# My worst turkey ever ...



## Claire (Nov 26, 2011)

This is the first year I've ever baked a "small" turkey (13 lbs).  I've always done 20+ pounds.  I've been doing turkeys for well over 35 years.  Using "Joy" as my guide (since I rarely do it more than once or twice a year), I went to work.  Using my trusty meat thermometer, it should have been perfect.  I seriously think that this is the worst one I've done.  The breast was dry and stringy, the wings and thighs (where I had my temp probe) inedibly raw.  Since I am a spectacular gravy maker (if I do say so myself), the dried out white meat and legs were a great meal and no one complained (besides me!).  

I have several friends who are experienced cooks and chefs.  

Do not ask me why it did not occur to me to brine the darned thing.  Roll of eyes.

One friend mentioned a method my mother always used, and I did in my early Thanksgiving years.  Using an old towel/other kind of cloth as a cover and continually dampening it as you cook.

I mentioned to one of my pro friends that I'd one year accidentally put the turkey in breast side down (I'm sure booze was involved) and it looked ugly but was probably the most evenly cooked, tasty turkey I've ever cooked.  She replied that when they had to do 25 turkeys, 24 would be cooked this way with one cooked to look pretty.  Since I don't do the Normal Rockwell presentation any more, upside down would be fine.  

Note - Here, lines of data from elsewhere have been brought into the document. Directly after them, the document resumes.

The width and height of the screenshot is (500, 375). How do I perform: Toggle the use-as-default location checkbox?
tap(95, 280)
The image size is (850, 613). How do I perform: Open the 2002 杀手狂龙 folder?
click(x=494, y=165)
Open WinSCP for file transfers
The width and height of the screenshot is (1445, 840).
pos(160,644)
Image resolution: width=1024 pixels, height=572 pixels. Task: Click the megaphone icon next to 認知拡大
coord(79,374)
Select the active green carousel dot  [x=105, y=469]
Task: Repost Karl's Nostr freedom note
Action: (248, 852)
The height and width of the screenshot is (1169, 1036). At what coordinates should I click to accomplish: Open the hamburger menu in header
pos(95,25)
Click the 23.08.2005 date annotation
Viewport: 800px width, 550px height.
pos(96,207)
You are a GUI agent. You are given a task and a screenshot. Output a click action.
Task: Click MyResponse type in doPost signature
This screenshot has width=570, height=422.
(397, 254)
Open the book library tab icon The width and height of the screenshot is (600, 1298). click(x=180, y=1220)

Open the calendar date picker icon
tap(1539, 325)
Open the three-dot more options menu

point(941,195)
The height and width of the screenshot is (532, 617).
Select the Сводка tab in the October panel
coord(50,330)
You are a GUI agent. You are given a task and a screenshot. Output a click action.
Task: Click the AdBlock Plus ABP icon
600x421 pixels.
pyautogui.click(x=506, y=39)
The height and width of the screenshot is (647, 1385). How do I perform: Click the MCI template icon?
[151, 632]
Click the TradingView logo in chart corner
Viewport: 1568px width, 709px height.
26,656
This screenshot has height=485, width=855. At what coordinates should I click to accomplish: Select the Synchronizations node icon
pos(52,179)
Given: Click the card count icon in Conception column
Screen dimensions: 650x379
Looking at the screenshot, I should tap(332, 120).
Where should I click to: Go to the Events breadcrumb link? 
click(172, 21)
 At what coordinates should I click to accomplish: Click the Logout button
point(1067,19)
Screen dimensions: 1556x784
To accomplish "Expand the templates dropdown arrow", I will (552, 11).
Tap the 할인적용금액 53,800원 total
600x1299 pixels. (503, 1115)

Because, for us, the holiday is more about companionship than the food itself, the day was a huge success.  But I was left with this question of why I can be successful at a 24 pound bird and not a 13 pound bird.  I have my answers at hand (and, no, the too-rare parts didn't go to waste, immediately went into a stock pot).  But I just thought it interesting, and some of you might think so, that I could cook, easily, a 22-pound bird, a chicken, a cornish hen, even a brace of quail, but somehow a 13-pound turkey defeated me.


----------



## PrincessFiona60 (Nov 26, 2011)

Blaming the victim???   C'mon Claire~ 

Was it a "cheap" turkey?  Or a "Brand?"


----------



## Robo410 (Nov 26, 2011)

you know, it just might be the bird and not the chef. (especially as you found it to be stringy)  No amount of brining would have helped.  Sometimes you just get a tough bird, and size does not always indicate age.


----------



## Andy M. (Nov 26, 2011)

Everyone's entitled to a bad day in the kitchen.  I always cook 12-13 pound turkeys and they cook up fine.  Chalk it up to experience.  You're a good cook who had a bad day.


----------



## Claire (Nov 26, 2011)

So funny, and so encouraging, all of you.  Today I took the stock out from the fridge (I make the stock and refridgerate it, then take the fat off the top before using for soup or freezing.  Guess what?  No fat.  No wonder the darned thing was so dry on top and raw on the bottom.


----------



## justplainbill (Nov 26, 2011)

Do not feel too bad Claire.  The fresh 16 pound Tom, Shady Brook farm brand we had this year (~$1 per pound) was pretty beaten up (looked like it had been in a fight with Mike Tyson).  The breast skin was torn, the part that goes over the fence last was deformed, there were several bruises, and there was no liver an little  stomach included; but it was still quite tasty.  We roasted, first, for 1/2 the time breast down and for the other half breast up.  This year, at 330F, we had a nicely browned bird without having to tent it.  To prevent sticking to the rack, we place parchment paper under the turkey while it's roasting breast down.


----------



## Claire (Nov 26, 2011)

Believe me, we were a congenial group and no one but me really knew or cared, it was all about fellowship.  I just had never cooked a small turkey before, except one year when it was a wild turkey (another story entirely, but in some ways similar).  Everyone was happy with the meal, because it was about companionship, and I make great gravy, which can smother all ills.  Husband and I were probably the only people to notice that it wasn't exactly my best meal
!


----------



## jennyema (Nov 26, 2011)

What brand was it?


----------



## Claire (Nov 27, 2011)

It was the less expensive of the two brands the local store sells.  I don't opt for the butterball because the few times I have I had so much extra fat in the bottom of the pan that I couldn't use the drippings for gravy.  It was the store's less expensive brand (I've lived here ten years so aside from the wild turkey foray, I've bought it before).  Something with Jenny in the name.  I've seen myriad of shows about overcooked white and undercooked dark, but seriously have never had it happen, even before I bought a meat thermometer.  In old days we just wiggled the leg, if it was loose, it was ready to take out and rest while you dealt with gravy, rolls, mashed potatoes, sides, etc.  I may have occaisionally (why can I never spell that word correctly?) had it a little red at the joints, I've never had completely inedibly raw thighs and wings.


----------



## jennyema (Nov 27, 2011)

Jenny-o?

If so, that was the problem.  Their products are horrendous.  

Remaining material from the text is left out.